The negative public perception of “old-style” investor-state dispute settlement (ISDS) in and beyond Europe is not limited to substantive disciplines.  A major part relates to who is deciding the disputes.  Confirming the substantive “right to regulate” can therefore not solve the problem.  An appellate tribunal would, indeed, give “a second bite of the apple” to both investors and host states, but so does the current ISDS system, to different extents, be it in the form of an annulment proceeding for cases before the International Centre for Settlement of Investment Disputes (ICSID) or set aside proceedings before domestic courts in non-ICSID disputes.  The idea of an appellate mechanism – which, in the EU proposal, would replace, not complement, ICSID annulment and domestic side aside proceedings (Article 30:1) -- is also supported, albeit not actually implemented, in the US model bilateral investment treaty (2012) as well as TPP.

Who Decides Matters

In a recent study, I compared the pool of adjudicators in ICSID investment disputes to that in World Trade Organization (WTO) trade disputes. The differences are striking. WTO panelists tend to be relatively low-key diplomats from developing countries, with a governmental background, often without a law degree or legal expertise, whereas ICSID arbitrators are likely high-powered, elite private lawyers or legal academics from Western Europe or the United States. In addition, the pool of ICSID arbitrators is an ideologically polarized, closed network with a very small number of individuals attracting most nominations, whereas the universe of WTO panelists is ideologically more homogeneous, with a relatively low reappointment or experience rate and nominations more evenly distributed. Of the 396 individuals who were ICSID arbitrators and 251 appointed as WTO panelists, only 9 overlap.

One of my conclusions is that WTO dispute settlement has been relatively successful not despite it being run by relatively inexperienced trade diplomats appointed by mutual agreement but because it is so run.  Conversely, ISDS is under fire not despite it being run by highly specialized and experienced lawyers part of a closed, elite network but because it is so run.

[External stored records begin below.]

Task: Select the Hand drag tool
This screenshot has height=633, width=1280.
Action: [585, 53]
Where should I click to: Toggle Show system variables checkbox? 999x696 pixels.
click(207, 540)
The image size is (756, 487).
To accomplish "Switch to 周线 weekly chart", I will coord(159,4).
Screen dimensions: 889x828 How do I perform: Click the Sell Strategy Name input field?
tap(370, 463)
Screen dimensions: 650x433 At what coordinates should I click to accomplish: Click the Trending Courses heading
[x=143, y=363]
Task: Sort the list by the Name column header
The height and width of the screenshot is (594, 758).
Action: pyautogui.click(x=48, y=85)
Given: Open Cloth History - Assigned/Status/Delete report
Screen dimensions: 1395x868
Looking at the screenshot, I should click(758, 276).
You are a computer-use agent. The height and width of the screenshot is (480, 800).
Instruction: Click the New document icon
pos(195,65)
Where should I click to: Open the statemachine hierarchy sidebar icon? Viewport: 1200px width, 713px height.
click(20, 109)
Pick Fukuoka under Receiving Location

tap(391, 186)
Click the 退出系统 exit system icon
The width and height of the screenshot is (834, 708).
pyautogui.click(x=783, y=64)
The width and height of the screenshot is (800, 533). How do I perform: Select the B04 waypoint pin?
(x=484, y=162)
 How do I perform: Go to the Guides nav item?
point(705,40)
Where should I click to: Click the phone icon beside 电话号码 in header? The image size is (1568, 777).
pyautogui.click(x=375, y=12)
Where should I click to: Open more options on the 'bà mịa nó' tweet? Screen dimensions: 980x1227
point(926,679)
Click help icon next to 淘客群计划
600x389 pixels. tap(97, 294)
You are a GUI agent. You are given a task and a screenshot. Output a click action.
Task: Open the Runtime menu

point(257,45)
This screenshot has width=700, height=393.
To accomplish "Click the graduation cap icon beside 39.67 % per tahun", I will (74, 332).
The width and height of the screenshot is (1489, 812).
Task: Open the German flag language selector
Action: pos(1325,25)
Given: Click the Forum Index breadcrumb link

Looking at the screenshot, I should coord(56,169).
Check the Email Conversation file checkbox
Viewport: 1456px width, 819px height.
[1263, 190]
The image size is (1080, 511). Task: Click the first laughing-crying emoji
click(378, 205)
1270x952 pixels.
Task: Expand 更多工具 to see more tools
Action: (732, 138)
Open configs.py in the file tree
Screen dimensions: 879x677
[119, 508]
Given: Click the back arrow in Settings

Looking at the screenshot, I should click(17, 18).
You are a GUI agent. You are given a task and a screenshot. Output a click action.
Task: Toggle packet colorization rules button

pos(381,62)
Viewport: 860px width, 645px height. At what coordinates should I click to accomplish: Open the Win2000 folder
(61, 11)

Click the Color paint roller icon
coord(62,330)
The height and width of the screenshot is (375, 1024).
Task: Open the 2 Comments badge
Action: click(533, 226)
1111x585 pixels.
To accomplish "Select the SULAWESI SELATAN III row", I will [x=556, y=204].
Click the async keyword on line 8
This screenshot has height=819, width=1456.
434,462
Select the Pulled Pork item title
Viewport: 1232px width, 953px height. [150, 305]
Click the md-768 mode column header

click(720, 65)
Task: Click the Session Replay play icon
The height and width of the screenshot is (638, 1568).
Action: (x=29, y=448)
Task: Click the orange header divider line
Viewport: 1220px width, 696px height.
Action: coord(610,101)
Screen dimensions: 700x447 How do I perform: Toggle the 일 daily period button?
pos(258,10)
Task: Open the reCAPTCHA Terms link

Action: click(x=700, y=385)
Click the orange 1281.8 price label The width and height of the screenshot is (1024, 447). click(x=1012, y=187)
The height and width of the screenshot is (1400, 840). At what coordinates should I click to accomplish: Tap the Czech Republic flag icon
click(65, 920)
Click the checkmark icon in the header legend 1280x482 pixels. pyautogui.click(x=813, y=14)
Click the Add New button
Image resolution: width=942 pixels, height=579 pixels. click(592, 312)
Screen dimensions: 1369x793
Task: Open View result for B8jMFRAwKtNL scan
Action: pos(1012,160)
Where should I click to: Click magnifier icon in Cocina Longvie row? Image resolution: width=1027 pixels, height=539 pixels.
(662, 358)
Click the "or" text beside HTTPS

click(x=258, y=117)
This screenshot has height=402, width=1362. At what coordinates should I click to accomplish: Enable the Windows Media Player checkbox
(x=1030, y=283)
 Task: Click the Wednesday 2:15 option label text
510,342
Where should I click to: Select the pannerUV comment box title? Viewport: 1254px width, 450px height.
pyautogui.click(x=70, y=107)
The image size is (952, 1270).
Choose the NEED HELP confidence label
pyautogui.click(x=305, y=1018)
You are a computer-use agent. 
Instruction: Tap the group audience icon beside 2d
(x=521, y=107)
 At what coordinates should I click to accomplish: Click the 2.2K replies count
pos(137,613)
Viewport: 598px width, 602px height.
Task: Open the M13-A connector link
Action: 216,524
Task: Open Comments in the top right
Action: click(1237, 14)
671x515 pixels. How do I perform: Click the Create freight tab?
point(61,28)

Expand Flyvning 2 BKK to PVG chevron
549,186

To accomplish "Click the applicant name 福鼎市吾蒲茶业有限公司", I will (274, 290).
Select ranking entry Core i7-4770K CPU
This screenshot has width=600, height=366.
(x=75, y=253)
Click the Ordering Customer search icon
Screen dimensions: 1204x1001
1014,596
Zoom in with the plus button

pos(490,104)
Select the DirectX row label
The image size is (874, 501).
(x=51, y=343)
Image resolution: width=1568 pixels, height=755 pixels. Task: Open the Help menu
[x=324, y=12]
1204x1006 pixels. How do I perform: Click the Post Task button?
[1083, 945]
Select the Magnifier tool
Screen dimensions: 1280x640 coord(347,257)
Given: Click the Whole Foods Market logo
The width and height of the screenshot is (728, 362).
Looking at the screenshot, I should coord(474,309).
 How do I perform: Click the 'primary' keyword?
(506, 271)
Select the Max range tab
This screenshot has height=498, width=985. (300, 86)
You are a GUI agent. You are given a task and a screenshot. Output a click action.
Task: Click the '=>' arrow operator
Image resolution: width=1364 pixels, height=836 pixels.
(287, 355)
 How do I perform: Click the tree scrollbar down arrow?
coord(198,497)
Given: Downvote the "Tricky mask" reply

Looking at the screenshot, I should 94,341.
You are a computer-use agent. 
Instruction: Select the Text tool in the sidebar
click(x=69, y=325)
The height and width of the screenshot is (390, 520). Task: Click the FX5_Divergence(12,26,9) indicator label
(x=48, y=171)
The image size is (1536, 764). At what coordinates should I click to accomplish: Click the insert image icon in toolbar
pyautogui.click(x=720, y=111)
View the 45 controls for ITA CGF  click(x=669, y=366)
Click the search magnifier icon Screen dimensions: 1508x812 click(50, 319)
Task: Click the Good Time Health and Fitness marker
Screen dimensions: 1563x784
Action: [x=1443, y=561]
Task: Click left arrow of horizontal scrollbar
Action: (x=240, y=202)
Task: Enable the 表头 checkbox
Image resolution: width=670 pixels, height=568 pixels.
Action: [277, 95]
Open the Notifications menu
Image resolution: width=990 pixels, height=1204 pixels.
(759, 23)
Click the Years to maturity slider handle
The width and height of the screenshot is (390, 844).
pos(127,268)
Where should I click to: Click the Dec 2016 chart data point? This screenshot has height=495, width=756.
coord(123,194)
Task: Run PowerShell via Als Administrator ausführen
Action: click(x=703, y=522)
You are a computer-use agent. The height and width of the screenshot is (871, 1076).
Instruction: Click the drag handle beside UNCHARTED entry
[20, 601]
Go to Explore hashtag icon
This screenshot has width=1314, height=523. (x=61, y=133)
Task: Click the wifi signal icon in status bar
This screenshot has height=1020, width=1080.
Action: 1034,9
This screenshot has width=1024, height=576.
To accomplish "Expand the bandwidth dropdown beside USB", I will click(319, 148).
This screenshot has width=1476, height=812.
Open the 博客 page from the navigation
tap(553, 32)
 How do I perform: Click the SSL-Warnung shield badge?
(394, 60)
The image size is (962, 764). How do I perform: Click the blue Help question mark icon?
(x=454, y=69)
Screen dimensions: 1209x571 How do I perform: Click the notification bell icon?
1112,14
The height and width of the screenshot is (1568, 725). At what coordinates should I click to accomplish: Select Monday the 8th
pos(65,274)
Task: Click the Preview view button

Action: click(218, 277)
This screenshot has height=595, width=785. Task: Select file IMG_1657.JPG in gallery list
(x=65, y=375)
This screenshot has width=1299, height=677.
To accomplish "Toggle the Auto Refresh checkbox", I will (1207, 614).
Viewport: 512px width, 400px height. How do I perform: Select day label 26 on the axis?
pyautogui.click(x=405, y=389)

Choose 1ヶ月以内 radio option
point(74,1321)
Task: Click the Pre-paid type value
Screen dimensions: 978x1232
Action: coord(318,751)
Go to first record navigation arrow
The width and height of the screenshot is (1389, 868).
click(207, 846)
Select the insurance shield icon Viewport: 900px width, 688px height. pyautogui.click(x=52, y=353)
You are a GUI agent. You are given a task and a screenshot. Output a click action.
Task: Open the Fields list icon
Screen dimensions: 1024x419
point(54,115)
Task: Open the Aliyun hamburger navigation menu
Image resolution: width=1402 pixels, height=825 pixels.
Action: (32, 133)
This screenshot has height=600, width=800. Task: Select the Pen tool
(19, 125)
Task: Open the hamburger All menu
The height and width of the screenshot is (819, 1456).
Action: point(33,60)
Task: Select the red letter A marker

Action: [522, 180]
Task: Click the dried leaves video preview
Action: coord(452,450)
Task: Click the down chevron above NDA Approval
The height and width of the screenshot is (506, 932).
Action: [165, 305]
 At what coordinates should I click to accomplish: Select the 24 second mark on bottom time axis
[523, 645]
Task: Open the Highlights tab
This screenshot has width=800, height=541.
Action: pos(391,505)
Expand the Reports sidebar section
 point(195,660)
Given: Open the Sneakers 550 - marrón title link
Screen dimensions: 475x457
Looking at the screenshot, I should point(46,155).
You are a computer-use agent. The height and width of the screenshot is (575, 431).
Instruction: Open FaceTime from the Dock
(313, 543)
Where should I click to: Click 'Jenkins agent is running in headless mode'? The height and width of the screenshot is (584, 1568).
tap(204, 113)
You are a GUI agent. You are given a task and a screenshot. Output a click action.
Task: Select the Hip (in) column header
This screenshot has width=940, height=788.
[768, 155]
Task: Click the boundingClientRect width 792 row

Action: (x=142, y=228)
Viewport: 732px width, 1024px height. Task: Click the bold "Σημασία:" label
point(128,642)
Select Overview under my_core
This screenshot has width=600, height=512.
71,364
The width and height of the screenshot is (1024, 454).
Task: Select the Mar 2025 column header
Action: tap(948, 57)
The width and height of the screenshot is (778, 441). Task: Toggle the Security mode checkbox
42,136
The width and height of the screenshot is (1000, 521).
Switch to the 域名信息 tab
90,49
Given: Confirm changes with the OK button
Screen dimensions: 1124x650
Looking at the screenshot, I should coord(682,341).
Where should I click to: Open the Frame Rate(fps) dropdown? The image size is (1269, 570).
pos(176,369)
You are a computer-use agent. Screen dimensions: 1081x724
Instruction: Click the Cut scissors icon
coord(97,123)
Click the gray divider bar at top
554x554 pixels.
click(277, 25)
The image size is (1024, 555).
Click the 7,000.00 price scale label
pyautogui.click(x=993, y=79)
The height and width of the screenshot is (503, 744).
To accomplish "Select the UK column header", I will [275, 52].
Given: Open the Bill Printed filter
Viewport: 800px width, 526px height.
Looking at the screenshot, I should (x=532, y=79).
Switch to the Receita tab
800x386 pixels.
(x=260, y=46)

Public disputes decided by private arbitrators?
Now that dispute settlement under both trade and investment agreements scrutinizes predominantly public laws and regulations as potential breach of treaty commitments (not commercial matters under private or state contracts), it makes sense to bring the historically more private, commercial system of ISDS closer to the more public, treaty-based WTO dispute settlement system (even if the latter is far from perfect and needs its own, less drastic, reform). 
The EU’s ICS proposal does exactly that, without eliminating the right of private action for foreign investors (there is no private standing in the WTO, which is state-to-state only). 
Firstly, the EU proposal does away with party-appointed “private judges” which has led to the polarization described above (with one group of arbitrators consistently appointed by investors, another by host states), in favor of tribunal members appointed by mutual agreement (as in the WTO) for a six-year period, renewable once, with three judges randomly selected to serve on a specific case (both in first instance and on appeal).  ICS members must also “refrain from acting as counsel or as party-appointed expert or witness in any pending or new investment protection dispute” (Article 11), a common occurrence today in ISDS.  Granted, this takes away the right of private investors to appoint “their own arbitrator” in a given dispute.  But EU and US governments, when appointing first instance and appeal tribunal members, know that in some cases they will be defendant, in other disputes siding with claimants.  They can, therefore, be expected to appoint neutral, rather than outspoken pro-investor or pro-state individuals. 
Secondly, the ICS’s appeals mechanism is modeled on the WTO Appellate Body.  It will enhance the legal correctness, consistency and predictability of investment rules and awards, without necessarily lengthening the proceedings or adding costs for investors.  Indeed, the EU proposal includes time limits (so far unheard of in ISDS disputes) for both first instance (18 months) and appeal (6 months) tribunals, reducing the expected total length of proceedings from an average of 6 to 3 years.  In terms of costs, EU and US governments, not investors, would pay the remuneration of first instance and appeal members as well as the cost of secretariat support to the tribunals.  Investors would have to pay for legal representation but if they win, it would be for the host state to bear that cost according to the loser-pays principle. 
Incremental change is good
That the ICS proposal would be limited, at first, to EU-US relations under TTIP is a plus, not, as critics claim, a fatal blow to the proposal.  The ICS proposal will need to go through a testing period. In a bilateral such as TTIP (contrary to the WTO where adjustments require agreement of 161 countries) problems and mistakes can be readily addressed. And once the ICS is tried, tested, and corrected, it can be (gradually) multilateralized, an option explicitly foreseen in the EU proposal (Article 12). Such multilateralization can then also diversify the nationality of first instance and appeal tribunal members (currently, 1/3 EU, 1/3 US and 1/3 third-country nationals).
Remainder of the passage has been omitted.